* What you will do
Rewrite the lines below, putting "Display size" wherever "Screen dimensions" appears and leaving everything else unchanged.

Lines for locating text and elements
-- Begin --

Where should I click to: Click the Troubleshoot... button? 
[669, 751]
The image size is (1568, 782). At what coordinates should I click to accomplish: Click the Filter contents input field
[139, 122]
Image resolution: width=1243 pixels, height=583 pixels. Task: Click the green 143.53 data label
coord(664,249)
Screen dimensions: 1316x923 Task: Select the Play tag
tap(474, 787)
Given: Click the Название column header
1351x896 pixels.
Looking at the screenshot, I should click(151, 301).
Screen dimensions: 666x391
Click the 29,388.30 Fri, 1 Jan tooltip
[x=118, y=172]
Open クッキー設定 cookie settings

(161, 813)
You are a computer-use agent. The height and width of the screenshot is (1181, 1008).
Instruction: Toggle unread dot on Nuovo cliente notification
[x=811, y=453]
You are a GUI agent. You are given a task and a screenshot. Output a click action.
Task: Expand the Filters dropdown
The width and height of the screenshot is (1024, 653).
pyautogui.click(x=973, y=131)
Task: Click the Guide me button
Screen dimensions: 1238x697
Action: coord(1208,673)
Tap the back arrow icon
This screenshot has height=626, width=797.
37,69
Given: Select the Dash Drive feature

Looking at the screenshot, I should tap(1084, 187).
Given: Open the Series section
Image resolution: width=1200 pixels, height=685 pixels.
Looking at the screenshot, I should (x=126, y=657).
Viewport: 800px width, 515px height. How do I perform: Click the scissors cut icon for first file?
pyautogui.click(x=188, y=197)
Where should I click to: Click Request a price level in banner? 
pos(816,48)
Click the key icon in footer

-- End --

* Result
Where should I click to: Click the Troubleshoot... button? 
[669, 751]
The image size is (1568, 782). At what coordinates should I click to accomplish: Click the Filter contents input field
[139, 122]
Image resolution: width=1243 pixels, height=583 pixels. Task: Click the green 143.53 data label
coord(664,249)
Display size: 1316x923 Task: Select the Play tag
tap(474, 787)
Given: Click the Название column header
1351x896 pixels.
Looking at the screenshot, I should click(151, 301).
Display size: 666x391
Click the 29,388.30 Fri, 1 Jan tooltip
[x=118, y=172]
Open クッキー設定 cookie settings

(161, 813)
You are a computer-use agent. The height and width of the screenshot is (1181, 1008).
Instruction: Toggle unread dot on Nuovo cliente notification
[x=811, y=453]
You are a GUI agent. You are given a task and a screenshot. Output a click action.
Task: Expand the Filters dropdown
The width and height of the screenshot is (1024, 653).
pyautogui.click(x=973, y=131)
Task: Click the Guide me button
Display size: 1238x697
Action: coord(1208,673)
Tap the back arrow icon
This screenshot has height=626, width=797.
37,69
Given: Select the Dash Drive feature

Looking at the screenshot, I should tap(1084, 187).
Given: Open the Series section
Image resolution: width=1200 pixels, height=685 pixels.
Looking at the screenshot, I should (x=126, y=657).
Viewport: 800px width, 515px height. How do I perform: Click the scissors cut icon for first file?
pyautogui.click(x=188, y=197)
Where should I click to: Click Request a price level in banner? 
pos(816,48)
Click the key icon in footer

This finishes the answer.